Sabtu, 30 Juni 2012

Pesta Seks, Narkoba, dan Rock N Roll Diam-diam Hadir di Jeddah, Arab Saudi


Godaan duniawi kini tersedia di Jeddah, Arab Saudi. Alkohol, narkoba, dan seks kini tersedia, tetapi tegas di balik pintu tertutup.

Demikian bunyi bocoran lain Wikileaks. Informasi ini dikirimkan tahun lalu dari konsulat jenderal Amerika Serikat di Jeddah. Di Arab Saudi, alkohol dilarang dan hubungan lawan jenis diatur secara ketat.

"Di belakang fasad konservatisme Wahabi, kehidupan malam bawah tanah bagi pemuda elit Jeddah berkembang dan berdenyut," tulis laporan itu.

Sebagai bukti, Konsul Jenderal Martin Quinn mengacu pada pesta Halloween tahun lalu. Laporan yang kemudian dihapus berbunyi: "Bersama dengan lebih dari 150 Saudi muda (laki-laki dan perempuan sebagian besar berusia 20-an dan awal 30-an tahun), ConGenOffs menerima undangan ke pesta Halloween bawah tanah di kediaman Pangeran XXXX di Jeddah pada XXXX."

"Adegan mirip sebuah klub malam di manapun di luar kerajaan: alkohol berlimpah, pasangan muda menari, seorang DJ ada di balik turntable, dan semua orang mengenakan kostum," katanya.

Aparat kepolisian "menjaga" pesta ini agar tak terendus polisi agama. "Ada ribuan pangeran di Arab Saudi hadir di pesta ini."

Adapun rincian pesta, kabel Wikileaks melanjutkan: "Mereka menyewa bartender asal Filipina khusus untuk meramu koktail menggunakan sadiqi, sejenis minuman keras buatan lokal .... dari obrolan yang terdengar, sejumlah tamu adalah perempuan pekerja."

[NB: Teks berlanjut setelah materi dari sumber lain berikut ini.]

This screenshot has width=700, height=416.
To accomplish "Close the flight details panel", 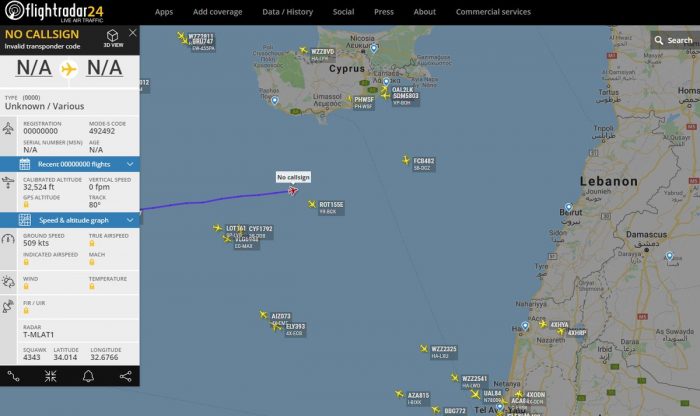I will tap(133, 33).
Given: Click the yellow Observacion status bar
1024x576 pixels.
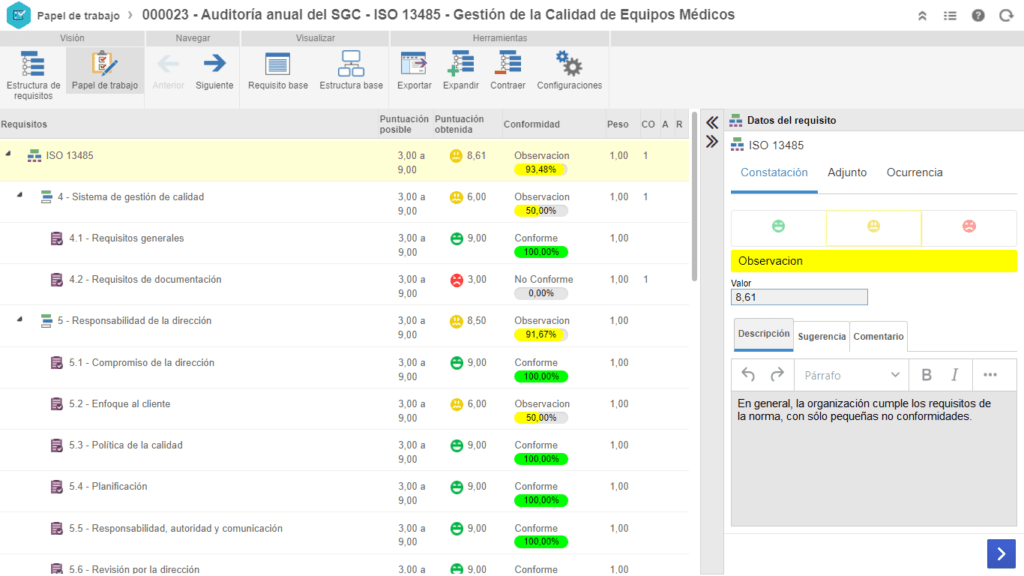Looking at the screenshot, I should point(873,261).
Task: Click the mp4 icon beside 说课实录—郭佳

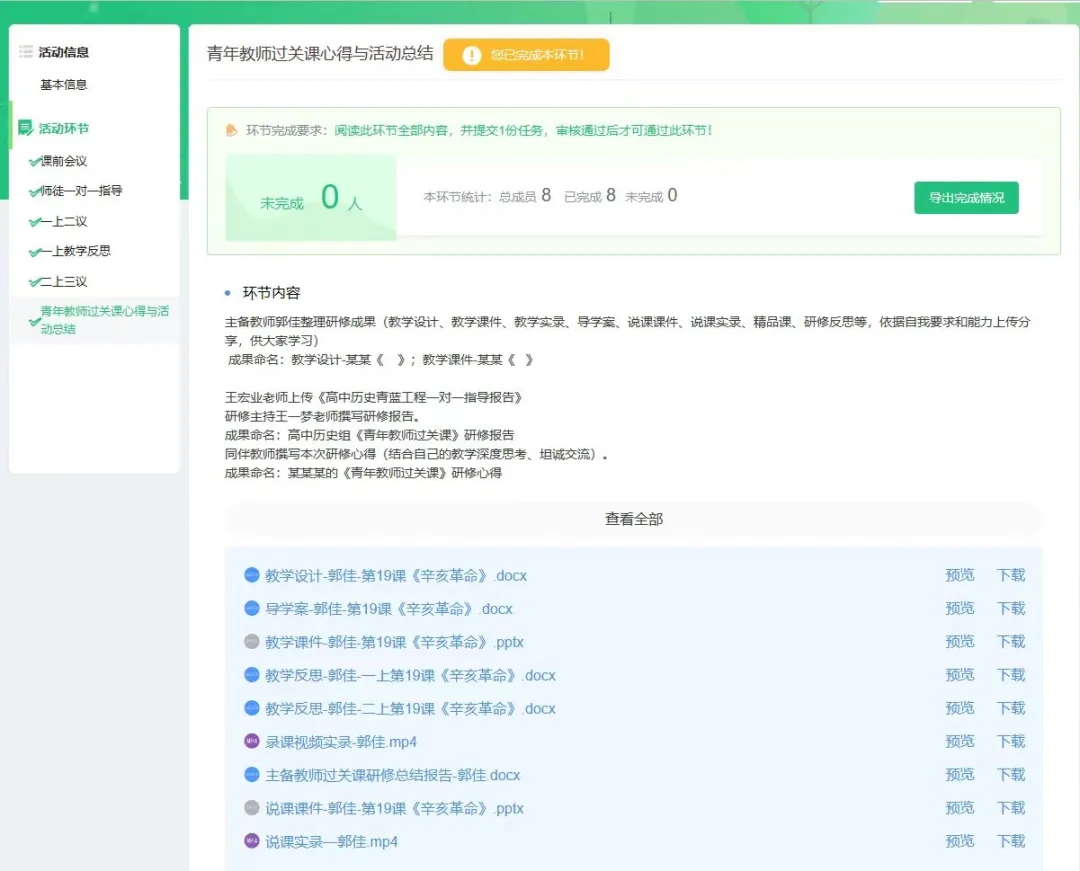Action: (x=252, y=841)
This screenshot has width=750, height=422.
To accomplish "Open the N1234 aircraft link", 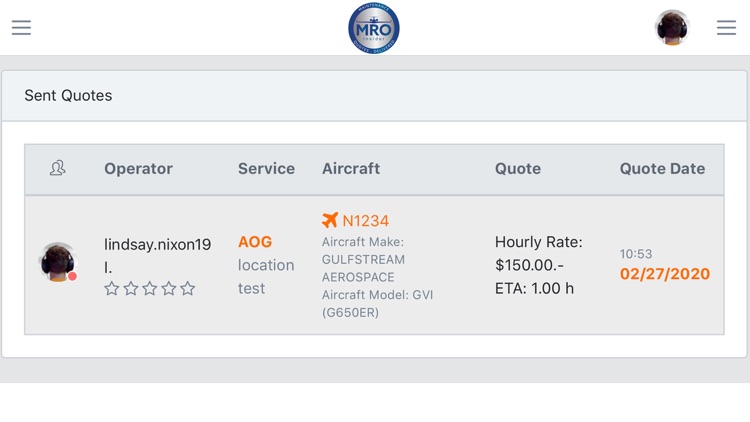I will coord(365,220).
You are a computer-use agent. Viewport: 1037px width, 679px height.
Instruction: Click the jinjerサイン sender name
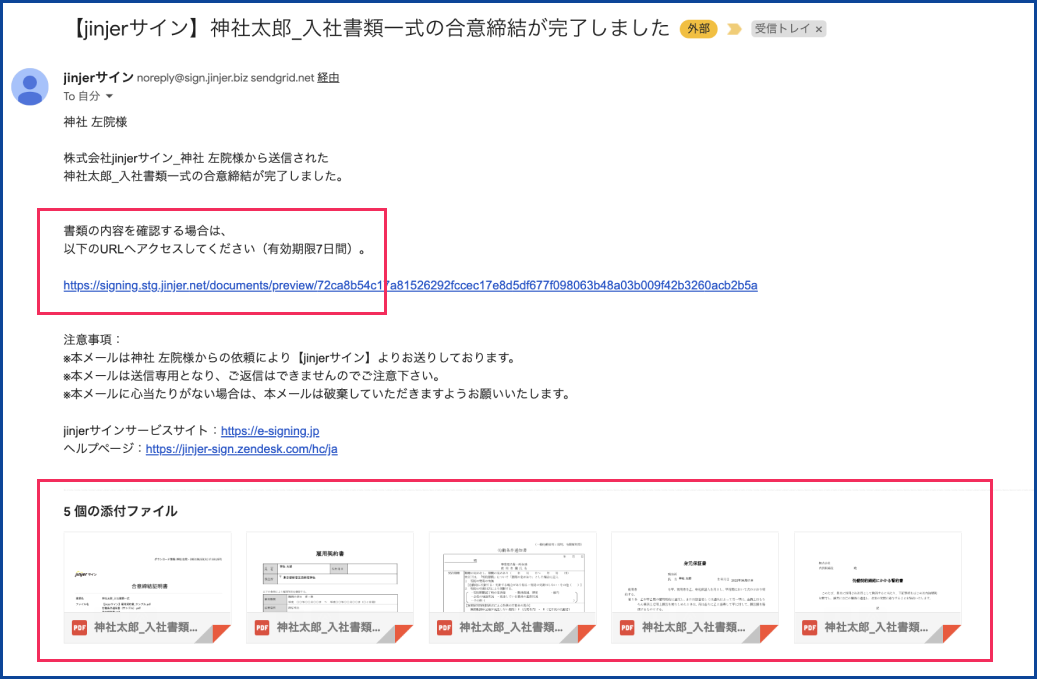tap(96, 78)
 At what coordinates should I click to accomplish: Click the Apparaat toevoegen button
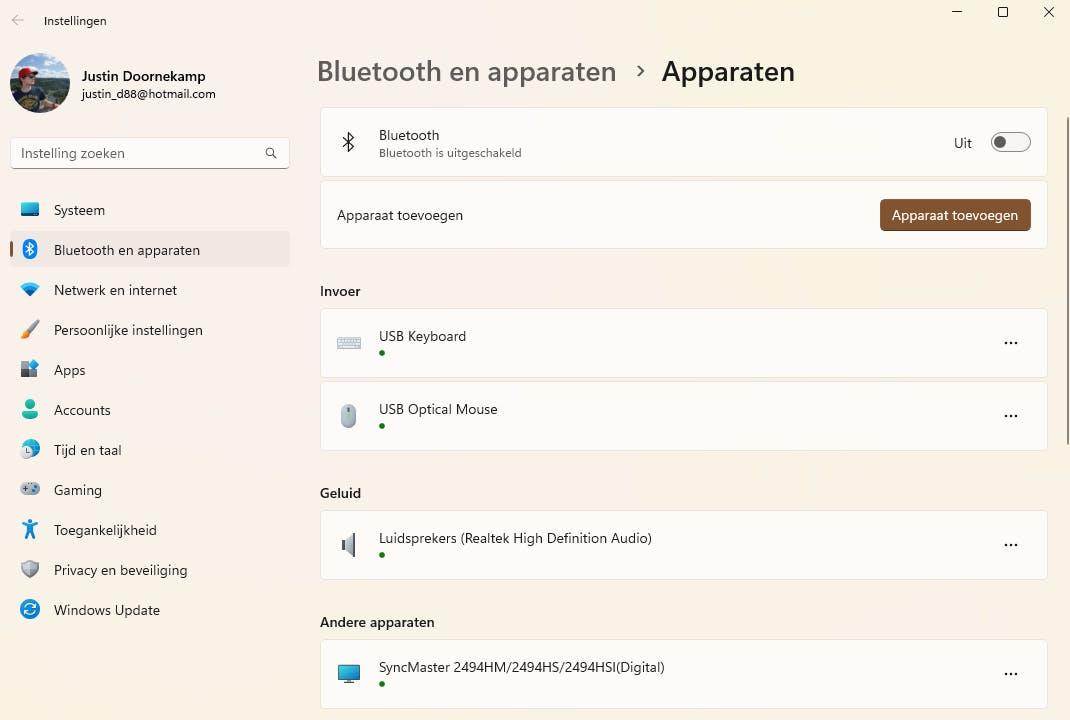point(955,215)
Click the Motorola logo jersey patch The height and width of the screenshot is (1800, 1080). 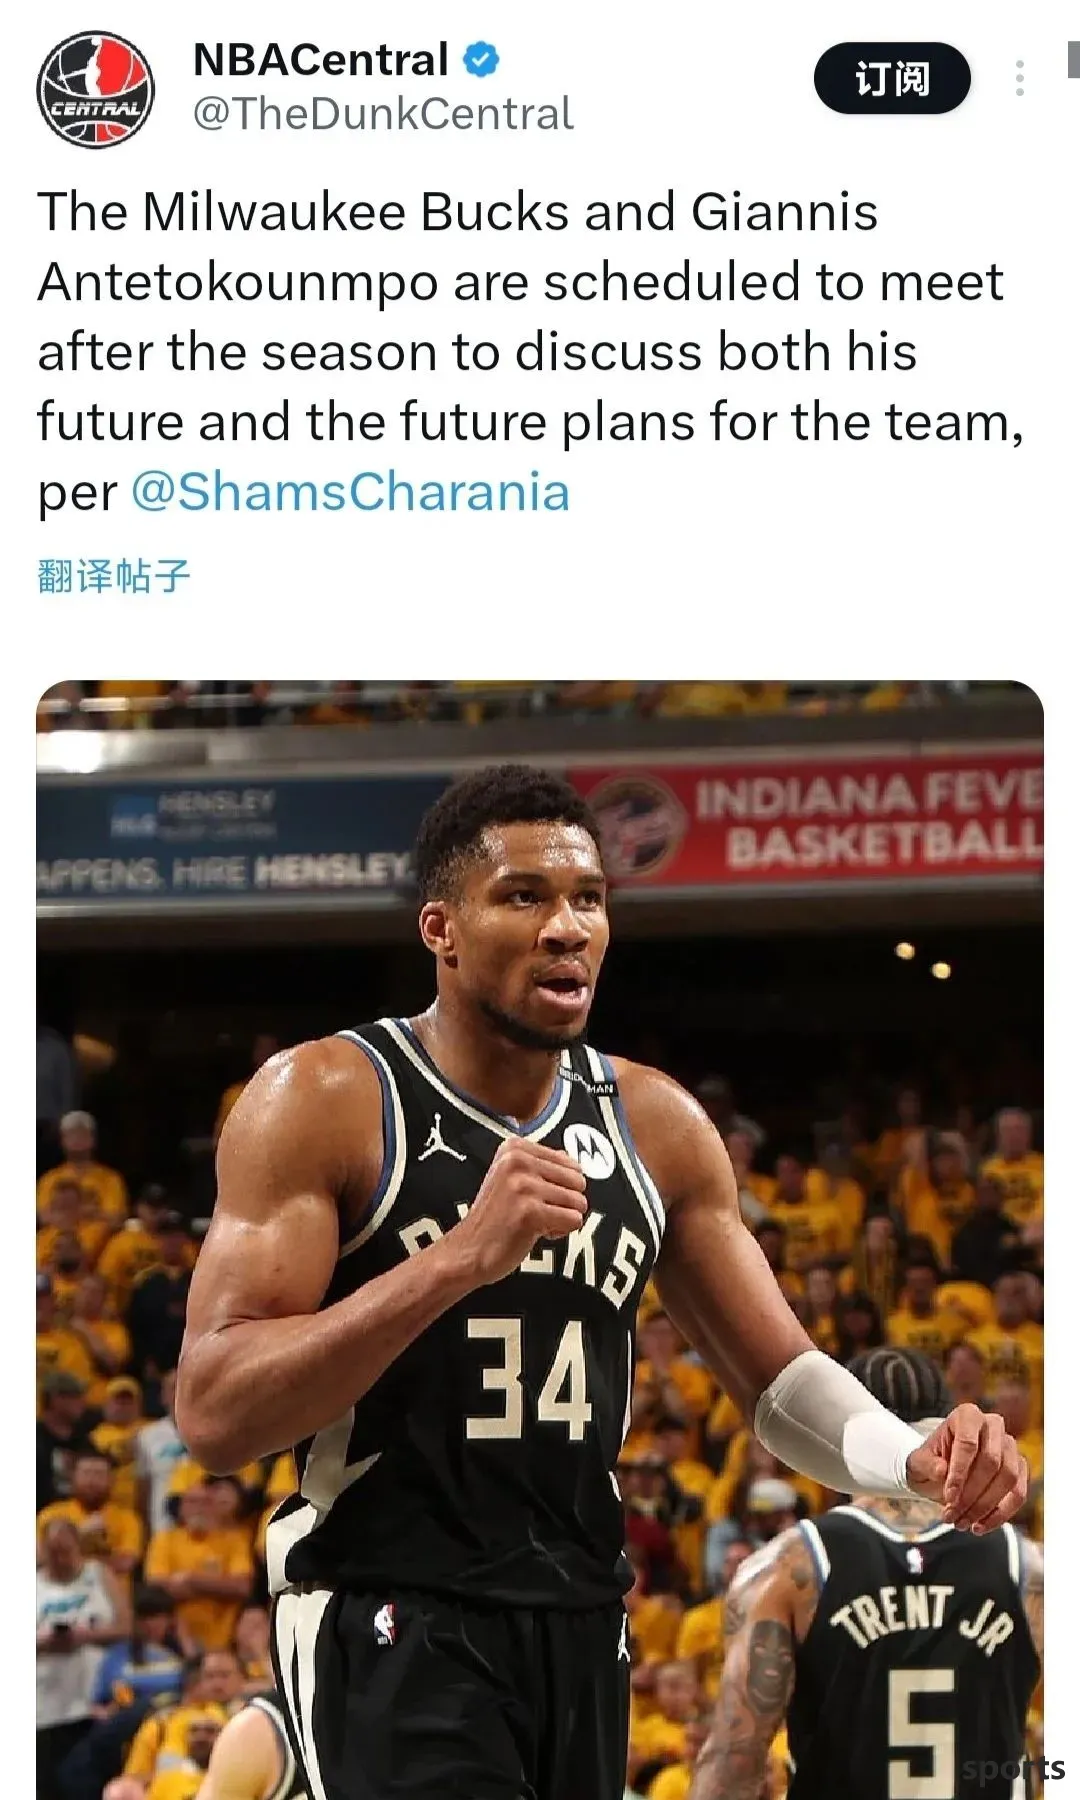[x=588, y=1149]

Kabel melanjutkan dengan membuat garis bewah bahwa ada pasar gelap minuman keras mahal - bahkan untuk pangeran. Se botol vodka Smirnoff dijual setara dengan 400 dolar AS. "Selain itu, meskipun tidak menyaksikan langsung dalam pesta kokain itu, menggunakan ganja adalah umum dalam lingkaran sosial dan telah dilihat pada kesempatan lain," tambahnya.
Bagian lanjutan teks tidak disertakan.